Pour justifier d'un préjudice évalué à la somme demandée comme préalablement précisé, M [E] fait valoir que la privation d'un compte bancaire et des services associés tels que le paiement en ligne a eu des incidences dans sa vie quotidienne constitutives d'un préjudice moral.
Il convient de rappeler qu'il a été retenu à l'encontre du Crédit Agricole la faute consistant a refusé sans motif légitime à M [E] l'ouverture d'un compte de dépôt alors qu'il avait été désigné par la Banque de France en novembre 2017 pour y procéder.
Comme relevé par la banque, toute personne y compris les personnes qui ont fait l'objet d'une interdiction bancaire peuvent procéder à l'ouverture d'un compte type 'Nickel'.
Il convient de préciser que cette catégorie de compte permet d'obtenir un RIB, un IBAN, de faire des virements en ligne, d'encaisser des fonds et de payer par carte et donc de bénéficier des différents services dont l'appelant prétend être privé.
Il s'en déduit que le préjudice allégué par M [E] consistant à être privé de ces différents services ne peut être consécutif au refus bien que fautif du Crédit Agricole d'ouverture d'un compte de dépôt à son nom.
En revanche, le tribunal sera approuvé en son évaluation à la somme de 2 000 euros le montant de la réparation du préjudice moral consécutif au maintien à ce jour du refus d'ouverture de compte de la banque sans motif légitime et le jugement déféré sera confirmé y compris quant au montant de l'indemnisation du préjudice établi par M [E] consécutif à la faute retenue.

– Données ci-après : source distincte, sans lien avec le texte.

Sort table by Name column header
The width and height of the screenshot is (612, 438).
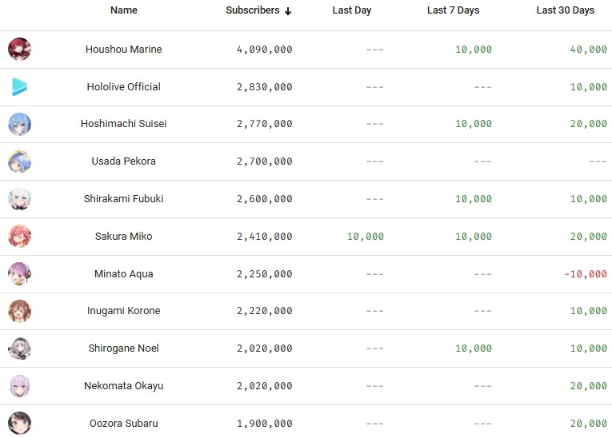pyautogui.click(x=123, y=10)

Aucune considération d'équité ne commande de faire application de l'article 700 du code de procédure civile au profit de quiconque.
PAR CES MOTIFS,
La Cour, statuant publiquement par décision contradictoire et par mise à disposition au greffe,
CONFIRME le jugement déféré en toutes ses dispositions ;
Dit n'y avoir lieu à l'application de l'article 700 du code de procédure civile ;
Condamne M [E] aux entiers dépens.
Arrêt prononcé par mise à disposition de l'arrêt au greffe de la cour, les parties en ayant été préalablement avisées dans les conditions prévues au deuxième alinéa de l'article 450 du code de procédure civile, signé par Madame Fabienne PAGES, Président et par Madame Mélanie RIBEIRO, Greffier, auquel la minute de la décision a été remise par le magistrat signataire.